SwedishChef: They say great minds think alike:
On my website I have a "pop-up quiz" comparing Santa with Jehovah. There are a lot of similarities, and people mostly believe in the one for the same reason they believed in the other: they were broght up to believe it. It is socially acceptable in our culture to lose the former belief when one realizes that such a belief is at odds with reality. Unfortunately, we are expected to retain the latter belief, even though it is just as much at odds with reality.
The biggest difference between Santa and Jehovah is that the former never hurt a child (other than by delivering a lump of coal rather than the wished-for gift). Jehovah, on the other hand, ordered the butchering of children, babies, and pregnant women.
Logic asked:
What is so wrong and pathetic about teaching people to be grateful for what they have? All he wants is for us to not take food for granted cos how many millions of people die of starvation?

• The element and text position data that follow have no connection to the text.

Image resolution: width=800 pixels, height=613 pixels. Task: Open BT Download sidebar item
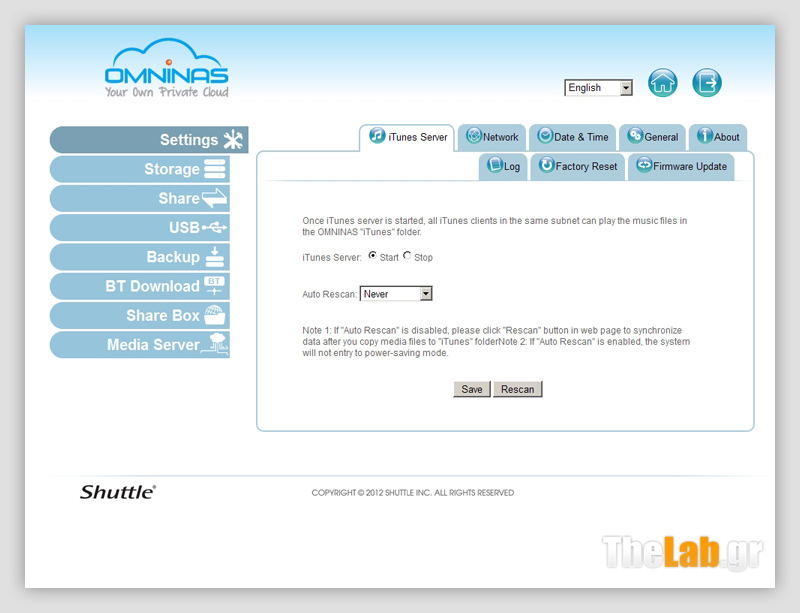140,286
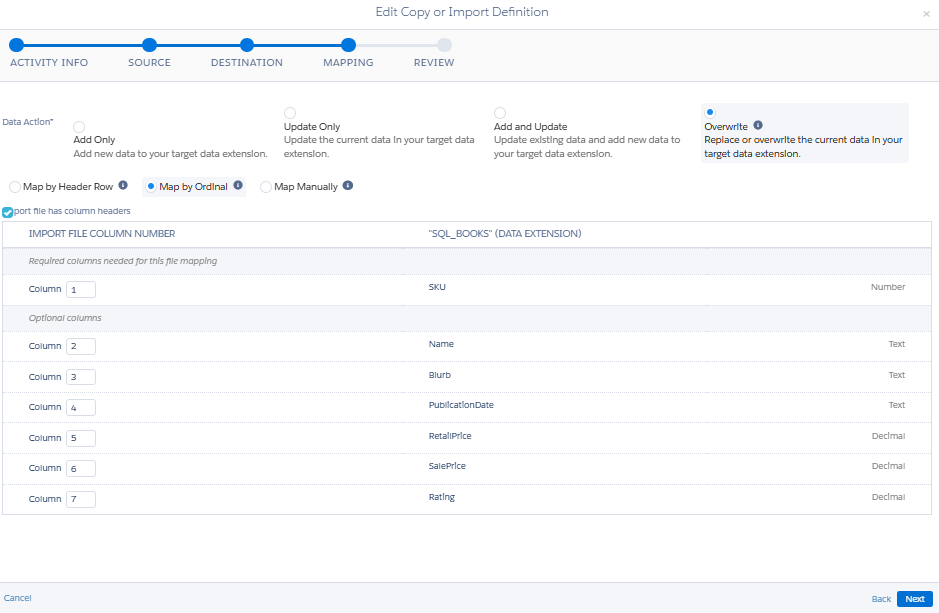Close the Edit Import Definition dialog
The image size is (939, 613).
tap(926, 13)
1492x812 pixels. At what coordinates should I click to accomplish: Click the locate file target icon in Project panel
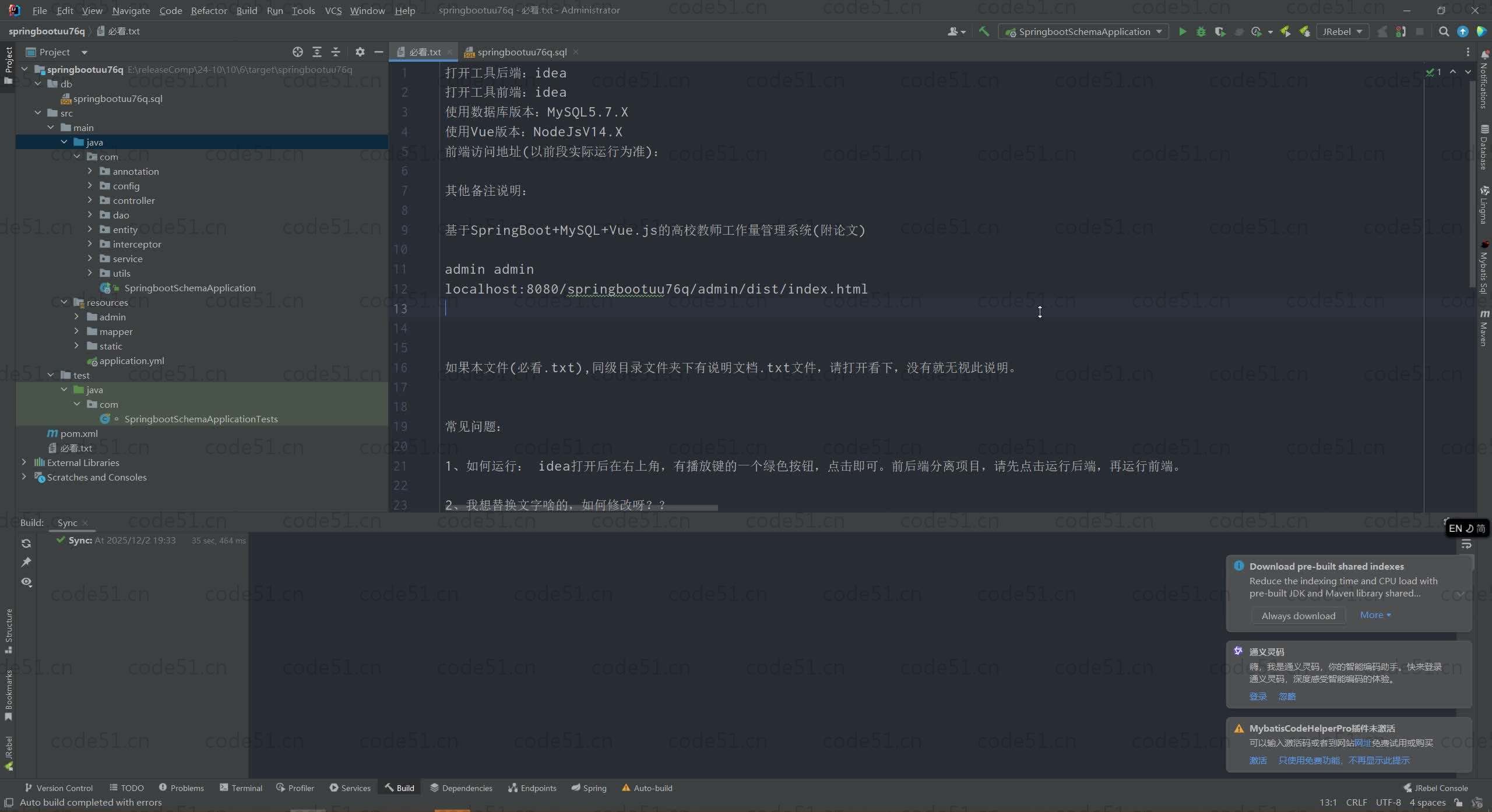[x=297, y=52]
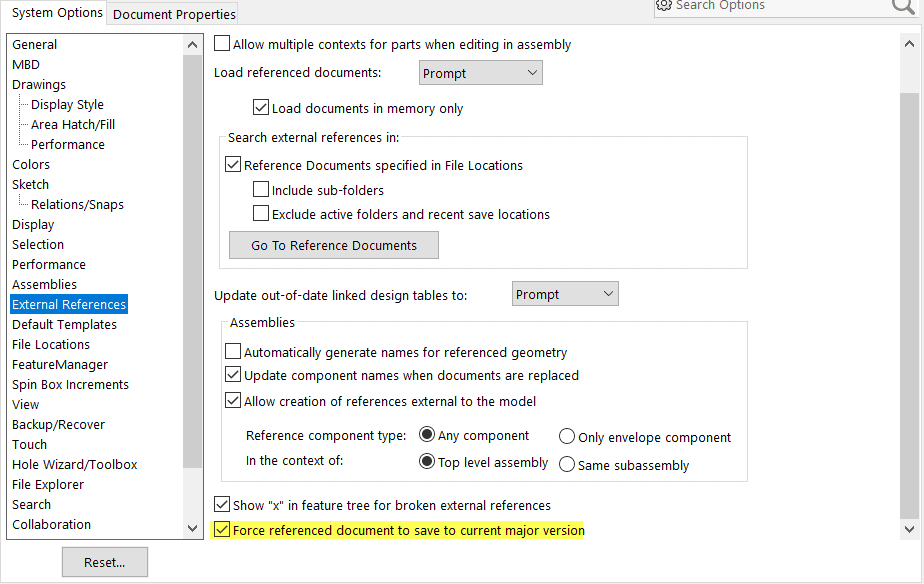Uncheck Force referenced document to save

(222, 530)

There is nothing wrong with gratitude. But let's direct it towards the correct source. An omnipotent benevolent being is not compatible with "millions of people dying of starvation." If someone were capable of preventing starvation and didn't prevent it, such a being would not merit our gratitude.
And how do you know what "he" wants us to do? I'm sorry, but one of my pet peeves is people telling me what "God" does and doesn't like. Does "he" talk to you directly, or what? I think it should be pretty obvious by now that no one knows more about the unknowable than anyone else. It could just as easily be that a supreme being might hate sycophants, and my saying so is just as authorative as your saying that "he" wants us to thank "him" for providing us with enough food while "he" watches 20,000 children die daily of malnutrition.
Finally, there is a reason why no one knows the "exact date" when Jesus was born: he probably wasn't.